▸ **GIVEN PASSAGE**:
==============================

Liu Ning, president of Shanghai Jinjiang Tours Co Ltd, said the Middle East is also a promising tourist destination for Chinese as the Qatar World Cup drew much attention to the region, and the deepening economic ties between China and Middle East add to the momentum.
A survey by qyer.com, an online platform for self-guided tours, showed that more than 90 percent of respondents plan to travel abroad within a year, with about a quarter scheduling a trip within six months.
Chinese outbound tourism will embrace a faster-than-expected revival this year, driven by an increasing confidence following the rapid market rebound, said Peng Han, director of the strategic research center of the Ctrip Research Institute.
The first tour groups from China was greeted with flowers and a warm welcome Monday in Bangkok, Thailand, a Southeast Asian country betting on tourists' return to boost its vital tourism sector.
The Bank of Thailand, the central bank, said last month that Thailand's tourism sector will exhibit a faster recovery following the return of Chinese tourists and that the Thai economy will thereby gain traction with continued recovery in tourism and private consumption.
Underscoring the importance of Chinese tourists to Thailand's tourism sector, which accounts for up to one-fifth of Thailand's GDP, Yuthasak said, "our thanks go to China, the Chinese tour operators and the Chinese tourists themselves for their continued confidence in Thailand as a preferred holiday destination."
Yuthasak said the TAT has set a target of receiving at least 7 million Chinese tourists this year.
Air China flight CA745, carrying some 125 Chinese tourists, arrived at the Phnom Penh International Airport from Beijing on Tuesday, receiving a warm welcome from Cambodia's Tourism Minister Thong Khon and Chinese Ambassador to Cambodia Wang Wentian and other officials.
Khon told reporters that China is the most important outbound tourism market for the world and the comeback of Chinese tourists has given a boost not only to the tourism sector, but also to the kingdom's economy.
Jean-Vital Domezon, president of Geneva Hotels Association, said they could not wait to welcome Chinese tourists back.
"We can't wait to see the plane full and we are ready to greet them. This is really important for hotel business," Domezon said.
A red carpet reception welcomed on Tuesday the first group of 60 Chinese tourists in Abu Dhabi. Waving the national flags of China and the UAE, the Chinese tourists were warmly welcomed at the airport and provided with smooth check-in services. They also received commemorative gifts and special privileges at the theme park Ferrari World Abu Dhabi.

==============================

▸ **MATERIAL PROVIDED**:

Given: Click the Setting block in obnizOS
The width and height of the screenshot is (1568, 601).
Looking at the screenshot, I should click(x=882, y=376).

==============================

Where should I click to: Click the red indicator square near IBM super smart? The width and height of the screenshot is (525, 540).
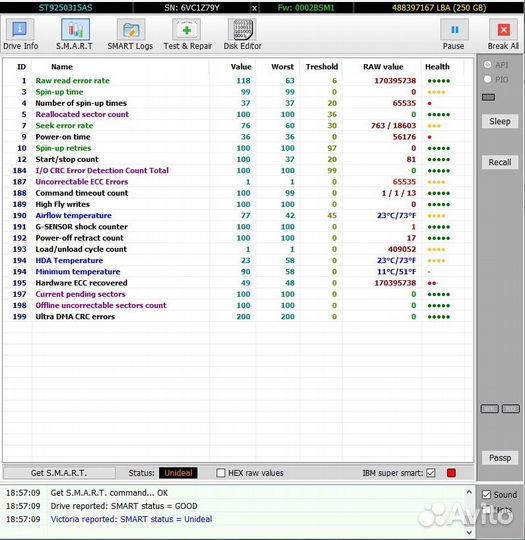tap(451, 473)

==============================

▸ **COMPLETE THE FOLLOWING**:
1. In the article on Chinese outbound tourism, rewrite the passage from "Chinese outbound tourism" up to and including "Ctrip Research Institute.", swapping "revival" for "recovery".
2. Answer each question from the article on Chinese outbound tourism:
(a) What share of respondents in the qyer.com survey plan to travel abroad within a year?
(b) What target for Chinese tourists this year has the TAT set?
(c) How many Chinese tourists were in the first group welcomed in Abu Dhabi?
3. Carry on the article on Chinese outbound tourism from its final sentence.
The lines play no part in the work asked here.

▸ **ANSWER SET**:
1.
Chinese outbound tourism will embrace a faster-than-expected recovery this year, driven by an increasing confidence following the rapid market rebound, said Peng Han, director of the strategic research center of the Ctrip Research Institute.

2.
(a) More than 90 percent.
(b) At least 7 million.
(c) 60.

3.
"We are so excited to welcome our very first Chinese guests for the first time after three years. We cannot wait to welcome you all back to our beautiful park. We have missed you," said Deana Taylor, general manager at Ferrari World Abu Dhabi.
China's outbound tourism is picking up rapidly, injecting confidence and impetus into the global tourism industry and economic recovery.
At this year's ASEAN Tourism Forum, ASEAN countries were eagerly looking forward to the return of Chinese tourists. Indonesian Minister of Tourism and Creative Economy Sandiaga Uno said that after China restarts outbound travel, the tourism industry in ASEAN will recover strongly.
The World Tourism Organization projected that international tourist arrivals could reach 80 to 95 percent of pre-pandemic levels in 2023 (compared with 63 percent in 2022) despite lingering global headwinds.
In an update to its World Economic Outlook report released late January, the IMF projected China's economy would grow by 5.2 percent in 2023, 0.8 percentage points higher than the October 2022 forecast, driven by a rebound in private consumption.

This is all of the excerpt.